The duties of the directors can be broadly classified as-
- Statutory duties, and
- Non-statutory duties.
Statutory Duties of a Director
A number of statutory duties are expected to be performed by the directors of a company. Some of them are discussed below:
1. The Board of Directors have to supervise, control and direct the Managing Director and Manager.
2. The board has to see that in the case of fresh issue all moneys received from applicants for shares are deposited in a scheduled bank till the minimum subscription is received or till the certificate of commencement of business is obtained.
3. It has to see that no misleading statement is given in the prospectus.
4. Every director should pay the application and allotment money before the commencement of business.
5. The Board has to prepare the statutory report and arrange for the statutory meeting within the time limit.
6. It must convene extraordinary general meeting as and when required.
7. It has to approve the annual accounts.
8. It has to recommend dividends.
9. Every director must obtain the qualification shares, if so required.
10. Every director who is interested in any contract must disclose his interest to other directors.
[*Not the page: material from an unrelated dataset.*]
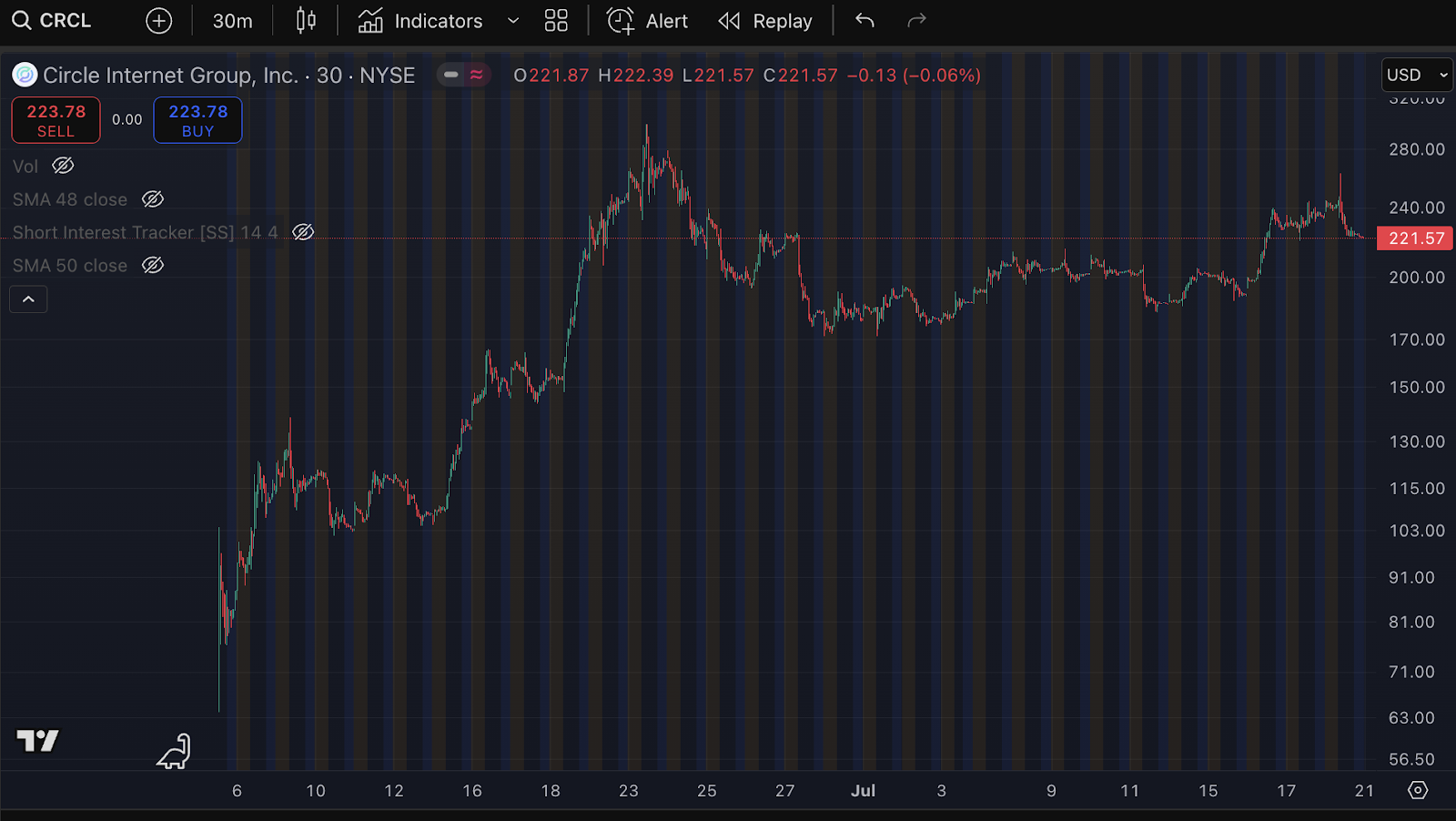The height and width of the screenshot is (821, 1456).
Task: Open the USD currency dropdown
Action: 1416,75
11. Every director must disclose his shareholding in the company.
12. It has to make a declaration of solvency of the company at the time of member’s voluntary winding up.
Non-Statutory Duties of Directors
The following are some of the non-statutory duties of directors.
1. Duty to Keep the Fiduciary Relationship: We have already seen that the director is having a fiduciary relationship with the company. As such, he should act honestly. Whatever he does it should be for the benefit of the company. He should not make any secret profits in his dealings on behalf of the company.
2. Duty to Take Care and Skill: Since the director is in a responsible position, the shareholders expect him to perform his functions with reasonable care. The functions to be performed by him should be attended with due care and diligence.